Meta Reinforcement Learning for Strategic IoT Deployments Coverage in Disaster-Response UAV Swarms

TL;DR

The paper addresses energy-efficient path planning for a dynamic swarm of UAVs tasked with data collection from ground IoT devices in disaster scenarios, emphasizing strategic-location coverage. It formulates an NP-hard optimization problem to minimize total energy while meeting minimum data-rate and time constraints, and proposes a lightweight meta-reinforcement learning solution to enable fast adaptation when UAVs join or leave the swarm. The approach models a detailed wireless channel (LoS/NLoS) and data-delivery delays, and defines an energy model that accounts for operational and communication power plus strategic-location passes. Through simulations in an urban grid, the Meta-RL method outperforms PPO, Actor-Critic, and DQN baselines in terms of faster convergence, higher service satisfaction at strategic locations, and adaptive resilience to swarm dynamics. The work provides a practical framework for robust, energy-conscious IoT data collection in rapidly changing disaster-response environments, with potential impact on real deployments and emergency communications.

Abstract

In the past decade, Unmanned Aerial Vehicles (UAVs) have grabbed the attention of researchers in academia and industry for their potential use in critical emergency applications, such as providing wireless services to ground users and collecting data from areas affected by disasters, due to their advantages in terms of maneuverability and movement flexibility. The UAVs' limited resources, energy budget, and strict mission completion time have posed challenges in adopting UAVs for these applications. Our system model considers a UAV swarm that navigates an area collecting data from ground IoT devices focusing on providing better service for strategic locations and allowing UAVs to join and leave the swarm (e.g., for recharging) in a dynamic way. In this work, we introduce an optimization model with the aim of minimizing the total energy consumption and provide the optimal path planning of UAVs under the constraints of minimum completion time and transmit power. The formulated optimization is NP-hard making it not applicable for real-time decision making.

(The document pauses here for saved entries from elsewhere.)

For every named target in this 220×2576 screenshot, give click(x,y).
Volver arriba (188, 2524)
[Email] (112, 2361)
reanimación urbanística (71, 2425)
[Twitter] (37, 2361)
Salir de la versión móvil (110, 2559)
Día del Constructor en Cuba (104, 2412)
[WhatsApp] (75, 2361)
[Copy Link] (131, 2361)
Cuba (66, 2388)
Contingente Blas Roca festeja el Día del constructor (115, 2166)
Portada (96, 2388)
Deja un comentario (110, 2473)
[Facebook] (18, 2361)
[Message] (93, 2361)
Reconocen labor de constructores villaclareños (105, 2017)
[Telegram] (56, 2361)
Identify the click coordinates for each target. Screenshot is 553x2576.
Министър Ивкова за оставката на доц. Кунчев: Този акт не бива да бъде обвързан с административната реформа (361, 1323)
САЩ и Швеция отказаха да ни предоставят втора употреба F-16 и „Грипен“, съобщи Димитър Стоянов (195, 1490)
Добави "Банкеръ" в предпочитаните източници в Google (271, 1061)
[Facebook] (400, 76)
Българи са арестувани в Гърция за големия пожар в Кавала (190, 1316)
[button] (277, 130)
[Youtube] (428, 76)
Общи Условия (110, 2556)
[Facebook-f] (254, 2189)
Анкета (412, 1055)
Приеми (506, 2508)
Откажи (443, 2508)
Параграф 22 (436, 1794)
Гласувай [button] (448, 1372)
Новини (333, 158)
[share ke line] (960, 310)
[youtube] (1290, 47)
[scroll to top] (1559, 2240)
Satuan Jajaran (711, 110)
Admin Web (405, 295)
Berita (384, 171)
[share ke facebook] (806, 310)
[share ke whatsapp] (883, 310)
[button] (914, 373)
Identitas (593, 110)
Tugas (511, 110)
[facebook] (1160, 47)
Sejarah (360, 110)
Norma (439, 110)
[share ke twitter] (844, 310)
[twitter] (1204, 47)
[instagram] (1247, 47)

Therefore, we introduce a light-weight meta-reinforcement learning solution that can also cope with sudden changes in the environment through fast convergence. We conduct extensive simulations and compare our approach to three state-of-the-art learning models. Our simulation results prove that our introduced approach is better than the three state-of-the-art algorithms in providing coverage to strategic locations with fast convergence.

Figures (4)

• Figure 1: System Model for multi-UAVs covering an area with strategic locations. The UAVs mission is data collection from ground devices.
• Figure 2: The number of visitations to strategic locations in one time frame $T$.
• Figure 3: Adaptivity of Meta-RL algorithm to the environment changes of the learning. The algorithm started with 4 UAVs, then 1 more UAV joined the swarm, and after that, 2 UAVs left the swarm. Meta-RL algorithm learns the optimal policy quickly and converges to its maximum expected reward.
• Figure 4: Energy consumption of different algorithms in terms of strategic locations and no-strategic locations, convergence speed, and demand service satisfaction.